- _Stated problem_
Extend the mailing-list thread about gdb saving AArch64 target descriptions in core files, picking up right after its final sentence.

- _Given text_
▽

Approved-By: Simon Marchi <simon.marchi@efficios.com>

I think the linux_corefile_thread_data structure is not useful nowadays.
It was probably used through some callback's void pointer before.  But
now linux_corefile_thread could be changed to accept individual
arguments instead, it would make things simpler.  Would you mind doing
this change as a cleanup on top of this series?  Or you can do it before
if you prefer.

Please remind me, does an AArch64 core file contain one target
description per thread, to account for the fact that different threads
could have different register layouts?  Or right now we just hope that
all threads use the same target description (which might be different
from what the inferior started with)?

Simon
  
Simon Marchi Sept. 8, 2023, 4:02 p.m. UTC | #3
> Please remind me, does an AArch64 core file contain one target
> description per thread, to account for the fact that different threads
> could have different register layouts?  Or right now we just hope that
> all threads use the same target description (which might be different
> from what the inferior started with)?
I think that the commit message on the following patch answers my
question: there isn't a full target desc for each thread, but using the
process-wide target desc plus by reading some bits from the SVE (and
eventually SME) state, you can derive on target desc per thread.  That
sounds right?

Simon
  
Luis Machado Sept. 8, 2023, 4:05 p.m. UTC | #4
On 9/8/23 16:58, Simon Marchi wrote:
> On 9/8/23 07:09, Luis Machado via Gdb-patches wrote:
>> Could a global maintainer please go through this change and let me know if it is OK? It touches a generic part of gdb.
>>
>> Though I don't think it should change the behavior of non-aarch64 targets.
>>
>> On 9/7/23 16:20, Luis Machado via Gdb-patches wrote:
>>> When we have a core file generated by gdb (via the gcore command), gdb dumps
>>> the target description to a note.  During loading of that core file, gdb will
>>> first try to load that saved target description.
>>>
>>> This works fine for almost all architectures. But AArch64 has a few
>>> dynamically-generated target descriptions/gdbarch depending on the vector
>>> length that was in use at the time the core file was generated.
>>>
>>> The target description gdb dumps to the core file note is the one generated
>>> at the time of attachment/startup.  If, for example, the SVE vector length
>>> changed during execution, this would not reflect on the core file, as gdb
>>> would still dump the initial target description.
>>>
>>> Another issue is that the gdbarch potentially doesn't match the thread's
>>> real gdbarch, and so things like the register cache may have different formats
>>> and sizes.

△

- _Entries supplied_
▽

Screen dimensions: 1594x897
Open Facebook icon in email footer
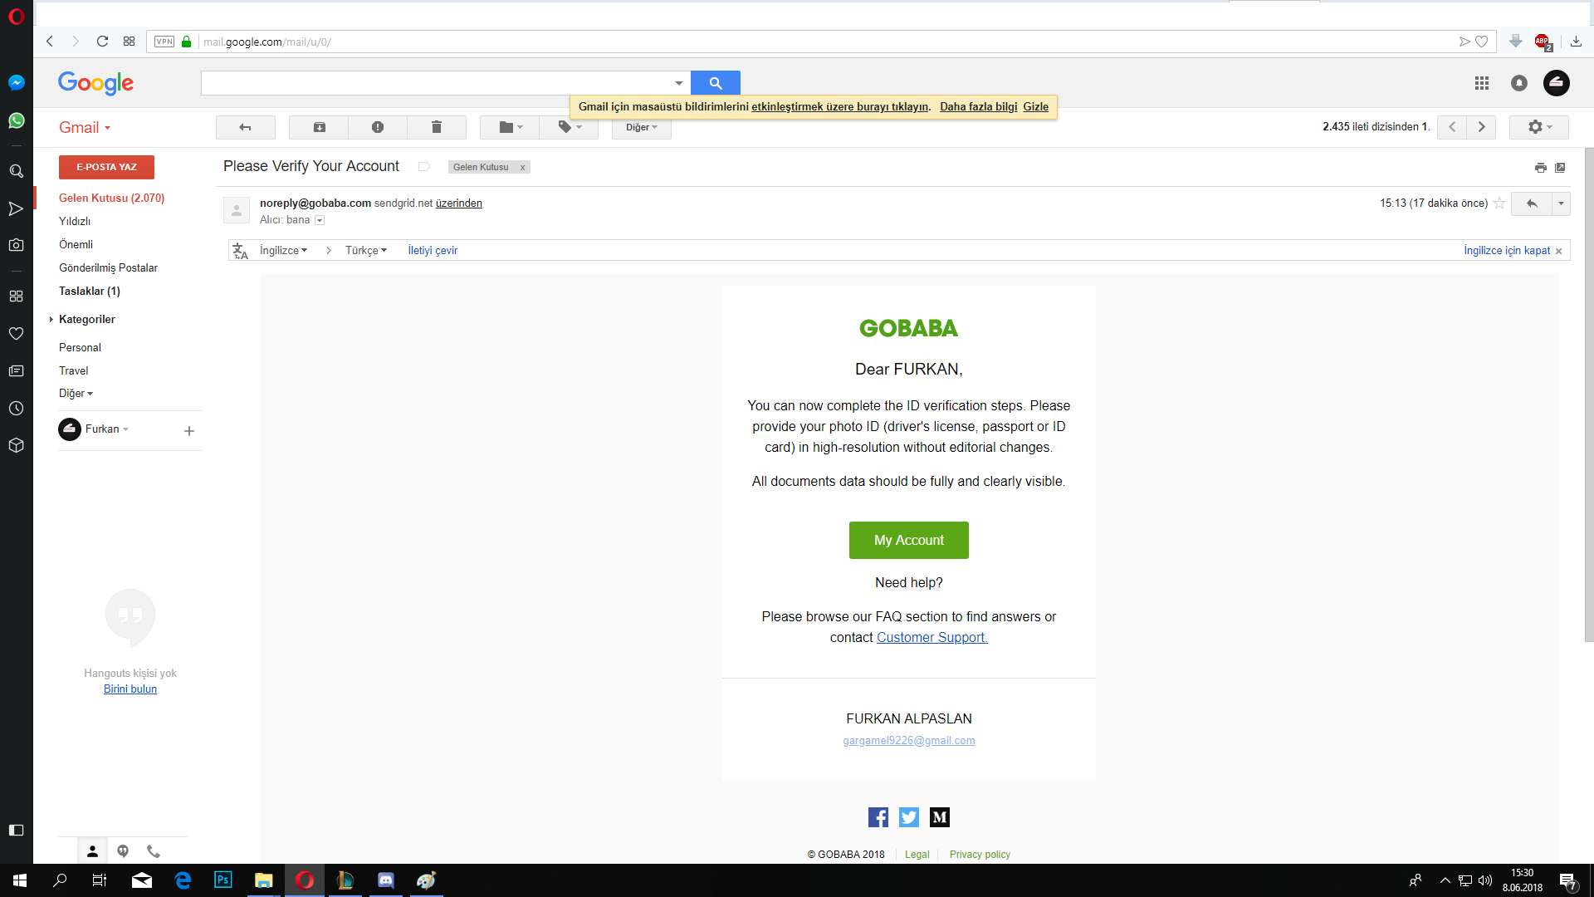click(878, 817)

△
▽

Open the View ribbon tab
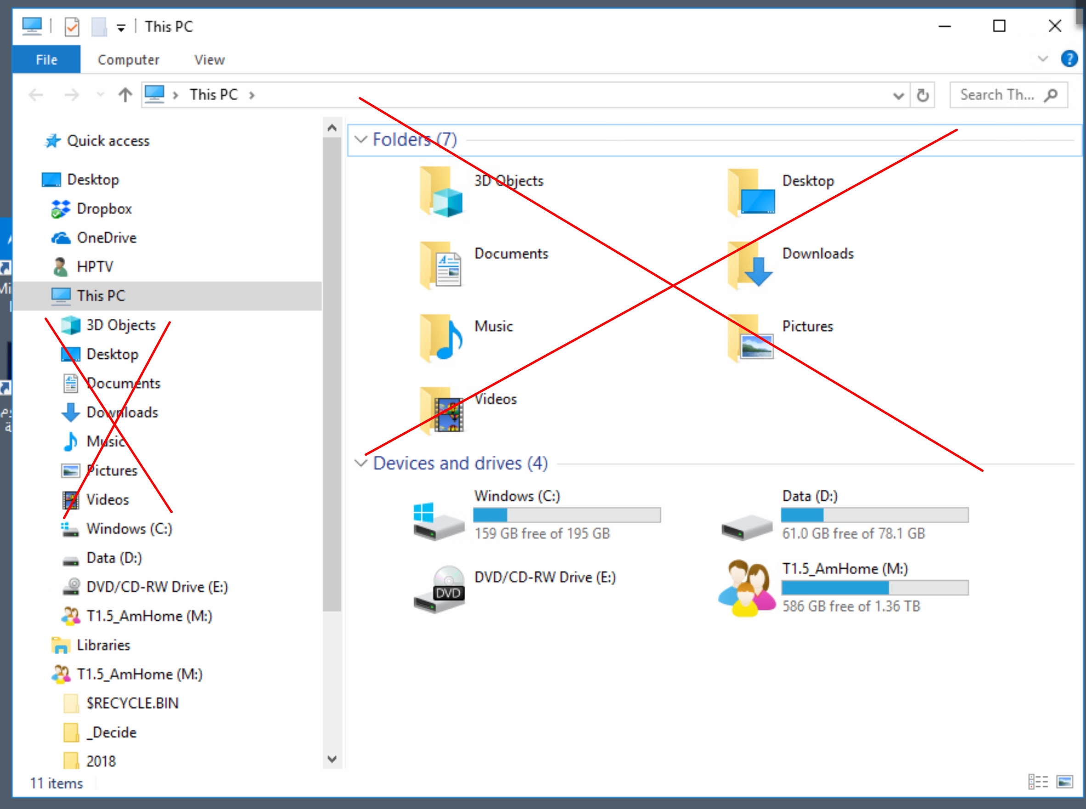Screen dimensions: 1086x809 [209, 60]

△

- _Reply_
>>>
>>> To address this, fetch the thread's architecture before dumping its register
>>> state.  That way we will always use the correct target description/gdbarch.
>>> ---
>>>  gdb/linux-tdep.c | 18 +++++++++++++++++-
>>>  1 file changed, 17 insertions(+), 1 deletion(-)
>>>
>>> diff --git a/gdb/linux-tdep.c b/gdb/linux-tdep.c
>>> index b5eee5e108c..7d0976932c6 100644
>>> --- a/gdb/linux-tdep.c
>>> +++ b/gdb/linux-tdep.c
>>> @@ -2099,12 +2099,28 @@ linux_make_corefile_notes (struct gdbarch *gdbarch, bfd *obfd, int *note_size)
>>>  					  stop_signal);
>>>  
>>>    if (signalled_thr != nullptr)
>>> -    linux_corefile_thread (signalled_thr, &thread_args);
>>> +    {
>>> +      /* On some architectures, like AArch64, each thread can have a distinct
>>> +	 gdbarch (due to scalable extensions), and using the inferior gdbarch
>>> +	 is incorrect.
>>> +
>>> +	 Fetch each thread's gdbarch and pass it down to the lower layers so
>>> +	 we can dump the right set of registers.  */
>>> +      thread_args.gdbarch = target_thread_architecture (signalled_thr->ptid);
>>> +      linux_corefile_thread (signalled_thr, &thread_args);
>>> +    }
>>>    for (thread_info *thr : current_inferior ()->non_exited_threads ())
>>>      {
>>>        if (thr == signalled_thr)
>>>  	continue;
>>>  
>>> +      /* On some architectures, like AArch64, each thread can have a distinct
>>> +	 gdbarch (due to scalable extensions), and using the inferior gdbarch
>>> +	 is incorrect.
>>> +
>>> +	 Fetch each thread's gdbarch and pass it down to the lower layers so
>>> +	 we can dump the right set of registers.  */
>>> +      thread_args.gdbarch = target_thread_architecture (thr->ptid);
>>>        linux_corefile_thread (thr, &thread_args);
>>>      }
>>>  
>>
> 
> Makes sense to me:
> 
> Approved-By: Simon Marchi <simon.marchi@efficios.com>
> 
> I think the linux_corefile_thread_data structure is not useful nowadays.
> It was probably used through some callback's void pointer before.  But
> now linux_corefile_thread could be changed to accept individual
> arguments instead, it would make things simpler.  Would you mind doing
> this change as a cleanup on top of this series?  Or you can do it before
> if you prefer.
> 
> Please remind me, does an AArch64 core file contain one target
> description per thread, to account for the fact that different threads
> could have different register layouts?  Or right now we just hope that
> all threads use the same target description (which might be different
> from what the inferior started with)?

Right now the answer is no, so this is somewhat broken. We just have the one gdb xml note in the core file instead of per-thread notes.

We mostly get away with it because in practice it is difficult to see different vector lengths in each thread.

So either we output per-thread gdb xml notes or rely on the thread's register notes to figure out what the proper target description is
for each thread.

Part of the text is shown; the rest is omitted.